=== INSTRUCTIONS TO FOLLOW ===
Only the lines from the line that contains "Instruction: Click the" through the final line of the entries below belong in your answer, copied exactly and without pictures.

------ EXTRACTED RECORDS

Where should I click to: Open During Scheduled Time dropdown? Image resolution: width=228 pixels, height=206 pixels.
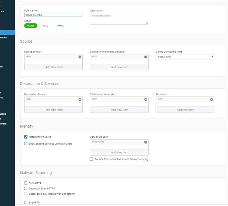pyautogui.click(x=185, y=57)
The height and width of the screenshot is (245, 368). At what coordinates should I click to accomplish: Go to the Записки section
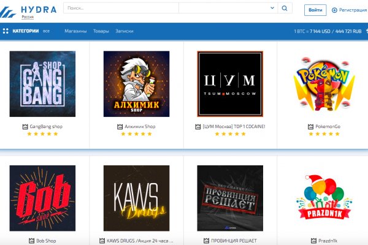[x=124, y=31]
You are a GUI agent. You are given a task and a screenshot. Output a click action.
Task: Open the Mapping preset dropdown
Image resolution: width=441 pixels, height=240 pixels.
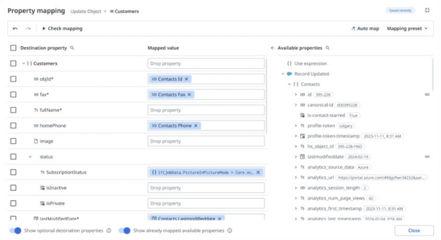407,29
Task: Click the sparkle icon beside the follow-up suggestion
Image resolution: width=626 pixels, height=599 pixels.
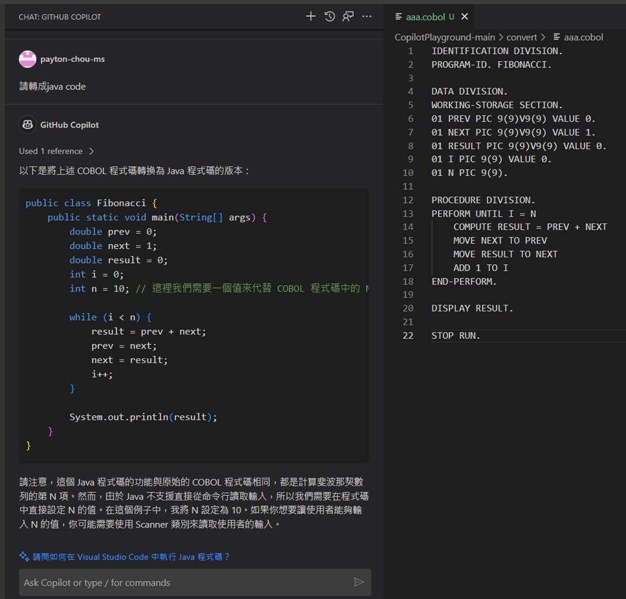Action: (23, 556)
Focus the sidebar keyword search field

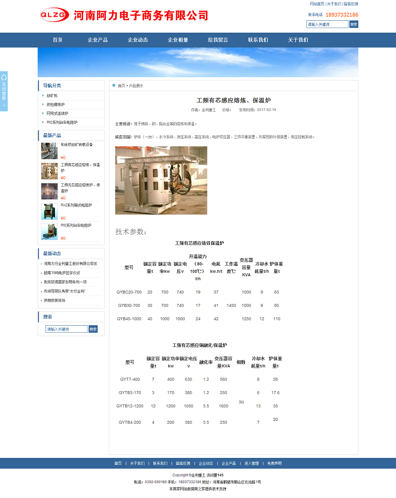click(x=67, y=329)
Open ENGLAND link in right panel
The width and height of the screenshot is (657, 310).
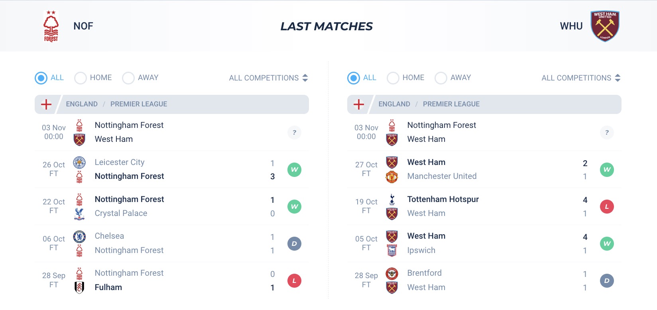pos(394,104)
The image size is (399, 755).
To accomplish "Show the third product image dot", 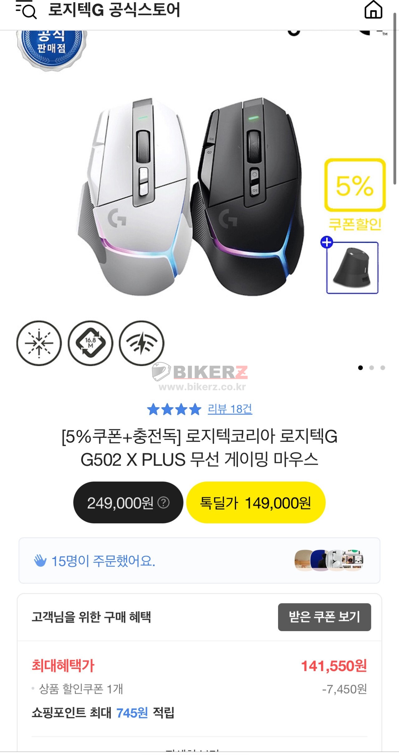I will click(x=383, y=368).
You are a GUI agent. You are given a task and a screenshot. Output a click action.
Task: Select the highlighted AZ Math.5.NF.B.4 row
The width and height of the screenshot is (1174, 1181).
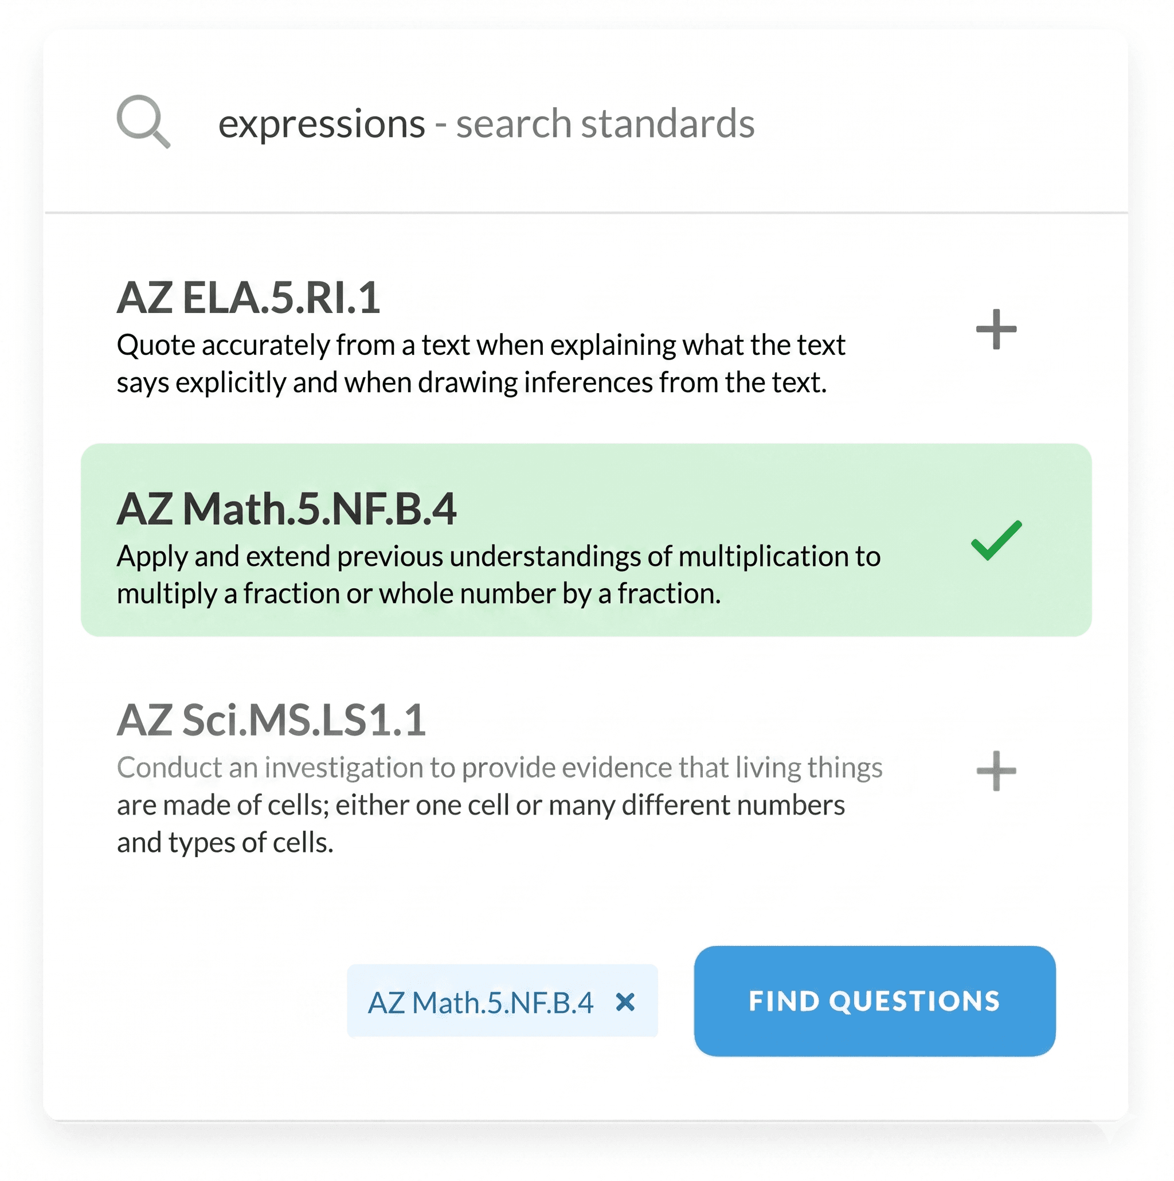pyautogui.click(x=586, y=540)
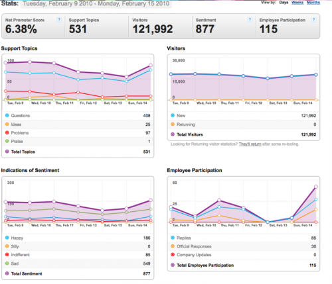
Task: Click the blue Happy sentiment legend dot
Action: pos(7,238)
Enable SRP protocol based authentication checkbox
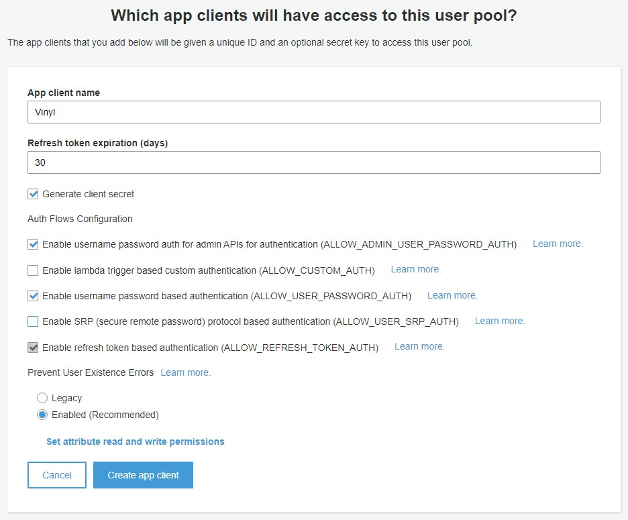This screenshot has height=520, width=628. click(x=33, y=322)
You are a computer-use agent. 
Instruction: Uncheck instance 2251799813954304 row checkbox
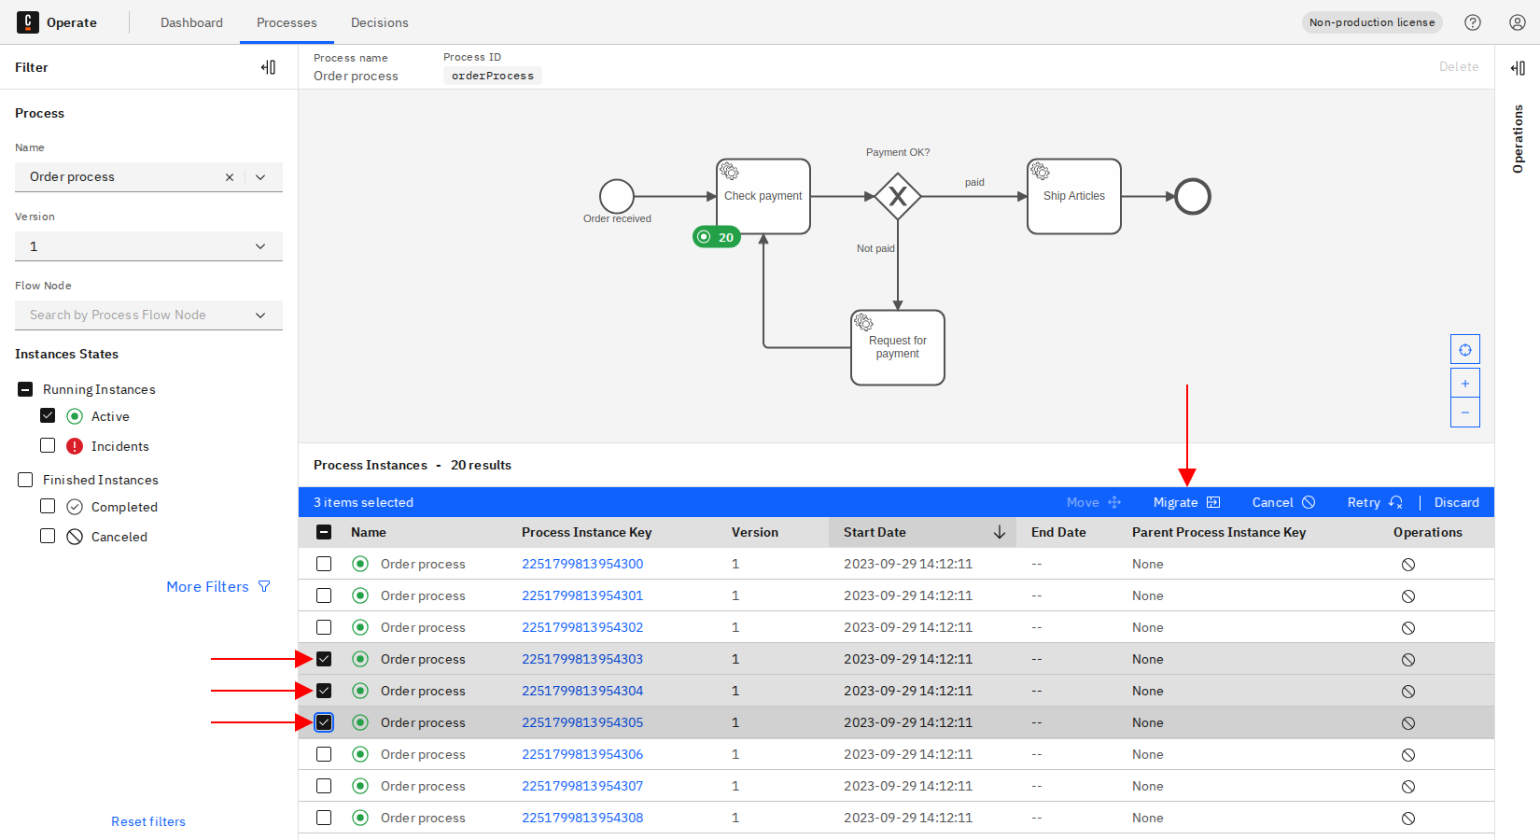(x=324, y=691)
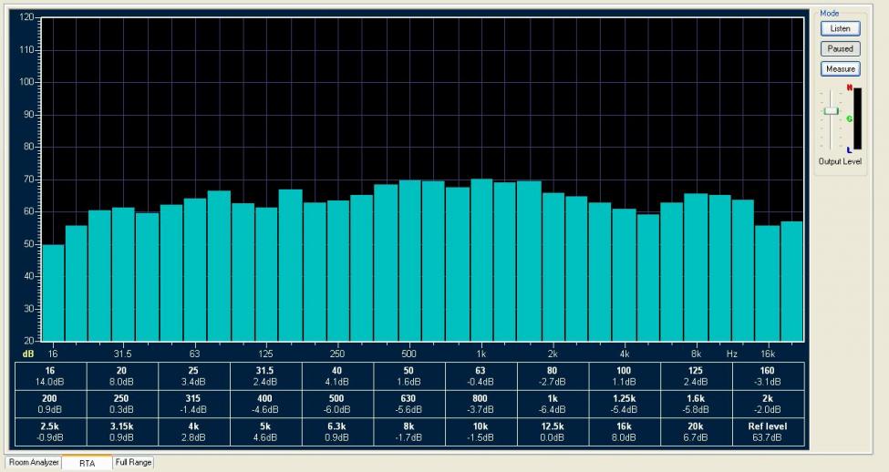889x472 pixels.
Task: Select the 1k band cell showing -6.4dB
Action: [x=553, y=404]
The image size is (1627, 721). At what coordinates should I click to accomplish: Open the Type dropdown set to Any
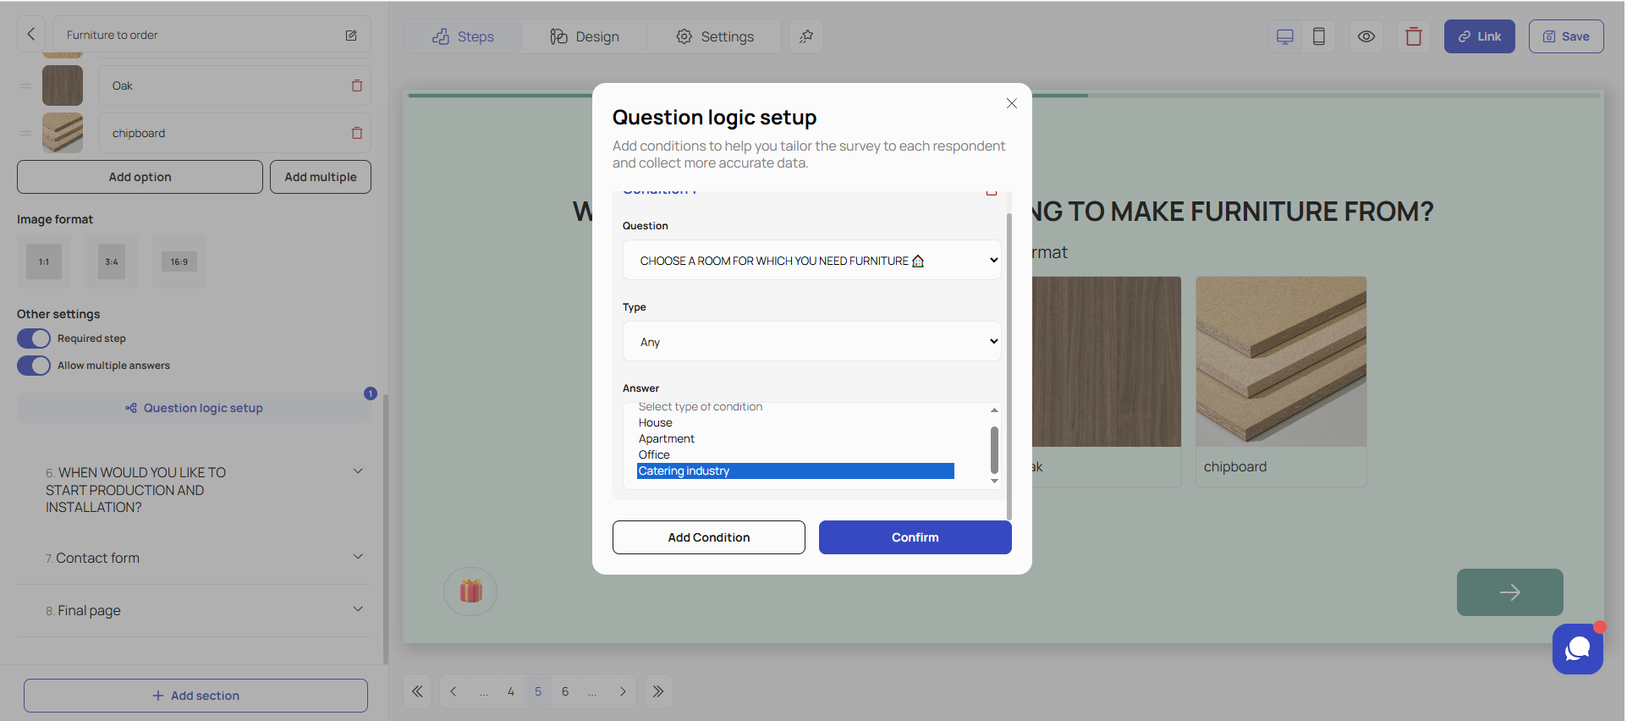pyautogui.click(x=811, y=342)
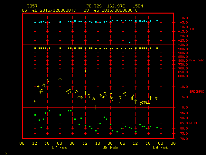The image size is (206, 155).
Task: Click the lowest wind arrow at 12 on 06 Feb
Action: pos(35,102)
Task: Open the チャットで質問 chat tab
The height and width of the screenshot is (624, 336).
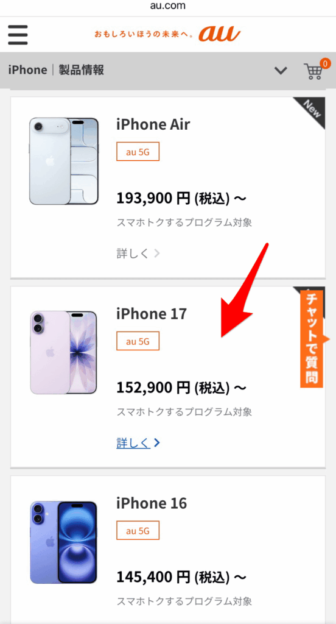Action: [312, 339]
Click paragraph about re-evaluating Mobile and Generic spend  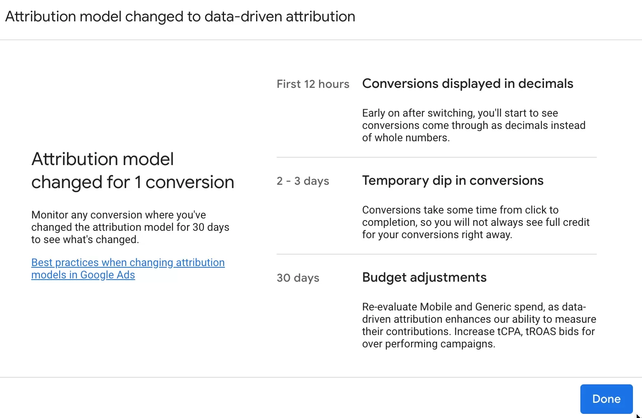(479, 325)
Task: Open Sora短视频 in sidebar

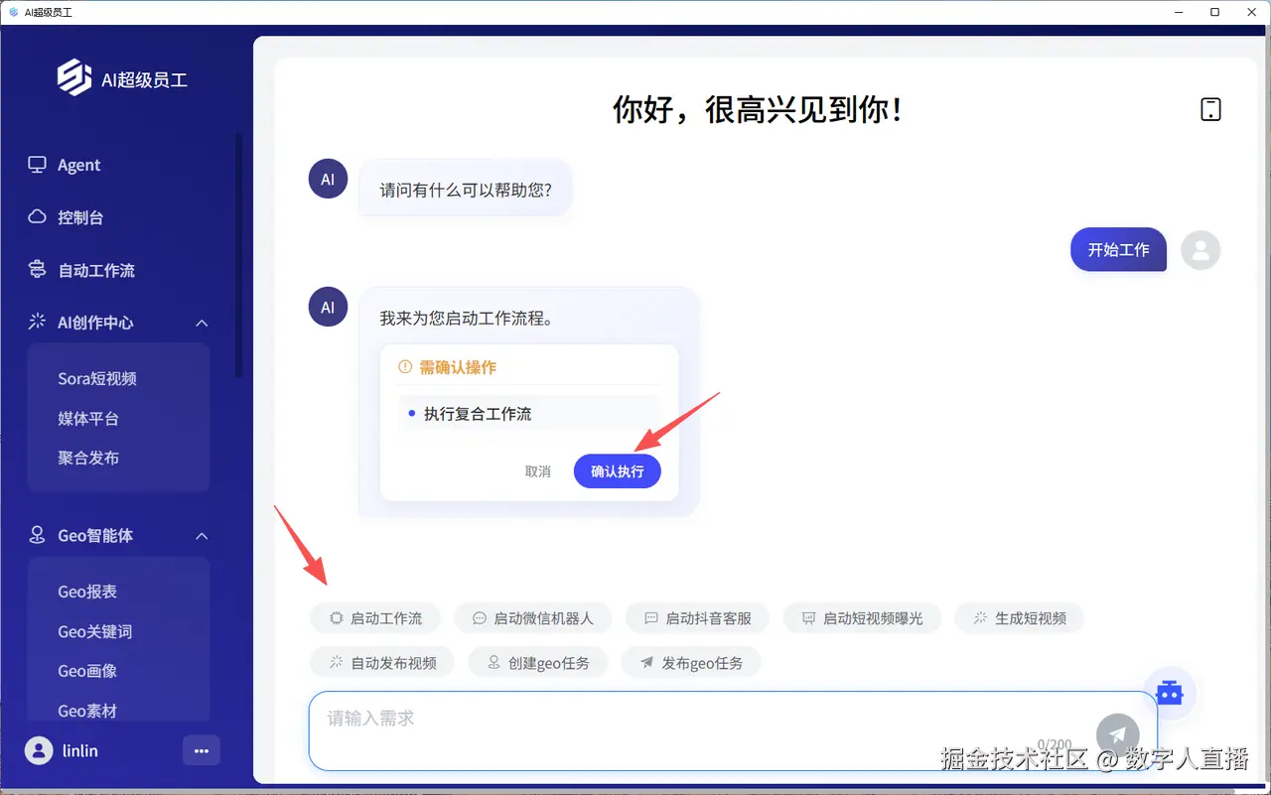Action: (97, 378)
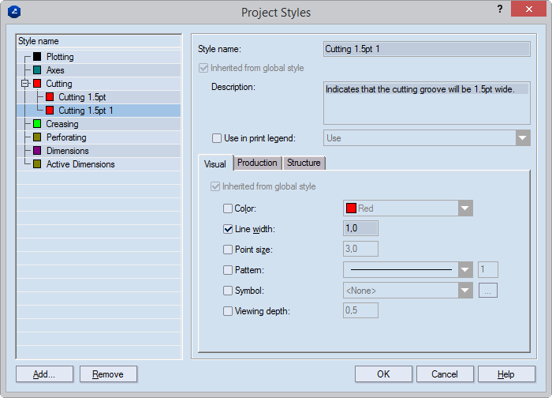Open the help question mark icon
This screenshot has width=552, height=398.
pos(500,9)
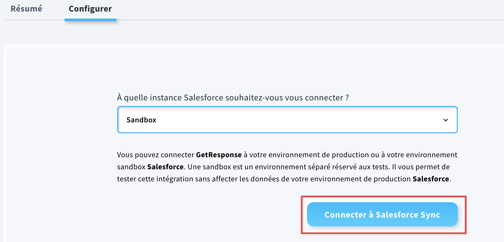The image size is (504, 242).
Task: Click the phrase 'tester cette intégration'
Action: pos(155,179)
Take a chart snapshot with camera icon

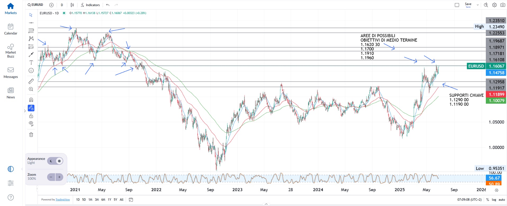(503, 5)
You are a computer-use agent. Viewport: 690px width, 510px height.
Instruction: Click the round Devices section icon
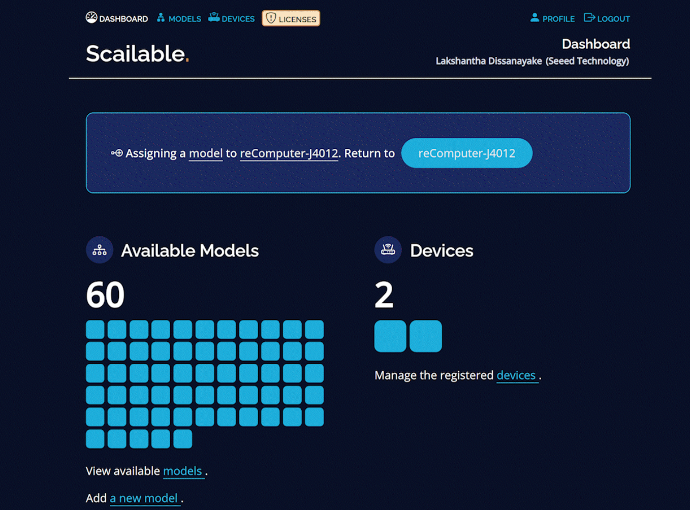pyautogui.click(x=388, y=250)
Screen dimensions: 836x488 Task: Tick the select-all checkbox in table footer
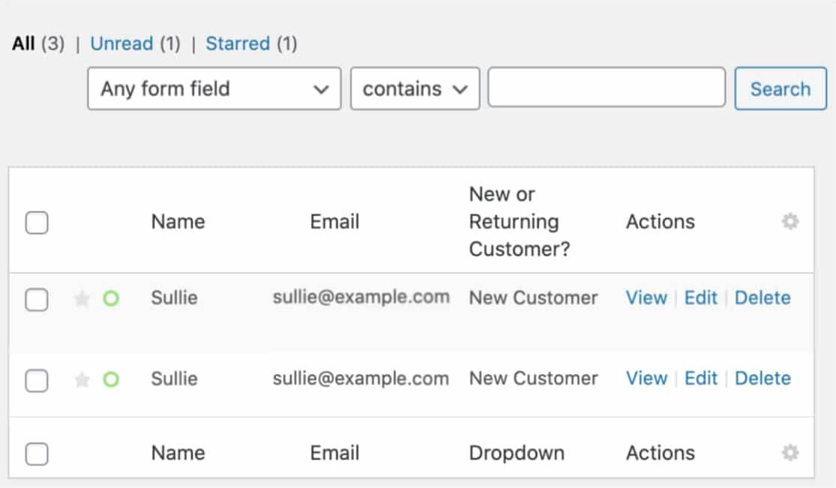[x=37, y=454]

------------

=== OUTPUT ===
Instruction: Click the round Devices section icon
pyautogui.click(x=388, y=250)
Screen dimensions: 836x488 Task: Tick the select-all checkbox in table footer
[x=37, y=454]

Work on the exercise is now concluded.